PROVIDED DATA:
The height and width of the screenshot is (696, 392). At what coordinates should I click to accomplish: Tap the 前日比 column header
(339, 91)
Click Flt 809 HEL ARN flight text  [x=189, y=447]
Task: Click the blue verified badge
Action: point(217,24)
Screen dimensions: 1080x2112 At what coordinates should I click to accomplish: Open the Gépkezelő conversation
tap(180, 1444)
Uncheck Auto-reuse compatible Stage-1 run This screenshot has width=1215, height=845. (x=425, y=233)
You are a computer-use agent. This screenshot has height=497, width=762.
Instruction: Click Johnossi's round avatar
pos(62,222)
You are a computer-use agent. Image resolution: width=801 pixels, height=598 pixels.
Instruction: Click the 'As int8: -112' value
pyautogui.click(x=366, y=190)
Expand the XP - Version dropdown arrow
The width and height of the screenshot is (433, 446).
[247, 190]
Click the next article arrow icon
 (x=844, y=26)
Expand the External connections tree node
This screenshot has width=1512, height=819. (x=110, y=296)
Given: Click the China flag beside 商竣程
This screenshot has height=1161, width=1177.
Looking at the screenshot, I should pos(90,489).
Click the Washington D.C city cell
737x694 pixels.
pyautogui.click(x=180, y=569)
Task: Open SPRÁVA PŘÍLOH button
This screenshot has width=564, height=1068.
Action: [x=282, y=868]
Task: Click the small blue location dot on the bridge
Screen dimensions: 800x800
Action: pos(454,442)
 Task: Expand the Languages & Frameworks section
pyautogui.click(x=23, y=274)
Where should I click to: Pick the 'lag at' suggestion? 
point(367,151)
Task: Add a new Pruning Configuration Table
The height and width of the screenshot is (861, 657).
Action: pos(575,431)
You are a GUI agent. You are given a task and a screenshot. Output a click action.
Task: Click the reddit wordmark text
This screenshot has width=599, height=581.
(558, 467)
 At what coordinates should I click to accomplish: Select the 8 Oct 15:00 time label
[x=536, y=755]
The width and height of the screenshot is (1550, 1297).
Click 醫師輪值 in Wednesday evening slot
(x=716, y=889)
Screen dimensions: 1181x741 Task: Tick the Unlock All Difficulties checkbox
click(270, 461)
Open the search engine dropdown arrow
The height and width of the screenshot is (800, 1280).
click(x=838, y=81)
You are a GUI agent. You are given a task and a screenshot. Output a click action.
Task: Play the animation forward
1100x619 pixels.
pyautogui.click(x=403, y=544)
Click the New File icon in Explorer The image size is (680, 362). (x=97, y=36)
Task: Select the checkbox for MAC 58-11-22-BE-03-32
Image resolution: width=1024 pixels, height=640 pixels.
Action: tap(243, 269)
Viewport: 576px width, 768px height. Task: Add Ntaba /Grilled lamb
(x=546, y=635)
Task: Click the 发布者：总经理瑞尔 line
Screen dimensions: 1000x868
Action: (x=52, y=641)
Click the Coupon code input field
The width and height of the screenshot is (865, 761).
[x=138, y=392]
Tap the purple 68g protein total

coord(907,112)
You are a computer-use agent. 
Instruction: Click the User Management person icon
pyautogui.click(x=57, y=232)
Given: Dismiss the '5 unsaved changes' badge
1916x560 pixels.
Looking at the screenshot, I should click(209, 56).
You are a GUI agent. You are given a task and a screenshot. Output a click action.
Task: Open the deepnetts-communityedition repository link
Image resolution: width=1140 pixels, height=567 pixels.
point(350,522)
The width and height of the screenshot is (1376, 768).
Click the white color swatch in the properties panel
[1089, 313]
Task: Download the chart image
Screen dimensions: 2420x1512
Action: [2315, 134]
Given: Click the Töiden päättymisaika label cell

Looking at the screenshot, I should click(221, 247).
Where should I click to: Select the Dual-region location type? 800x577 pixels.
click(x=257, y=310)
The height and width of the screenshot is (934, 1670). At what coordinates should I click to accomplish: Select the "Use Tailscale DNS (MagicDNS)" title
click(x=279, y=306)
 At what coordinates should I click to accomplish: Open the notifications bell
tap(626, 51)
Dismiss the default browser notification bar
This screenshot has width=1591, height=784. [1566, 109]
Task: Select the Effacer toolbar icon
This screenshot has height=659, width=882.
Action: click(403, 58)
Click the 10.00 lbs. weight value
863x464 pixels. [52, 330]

DIRECTIONS: Check all the records above and select each line where the string "computer" is found.

WRITTEN SOLUTION:
You are a computer-use agent. This screenshot has height=497, width=762.
You are a computer-use agent. Image resolution: width=801 pixels, height=598 pixels.
You are a computer-use agent. 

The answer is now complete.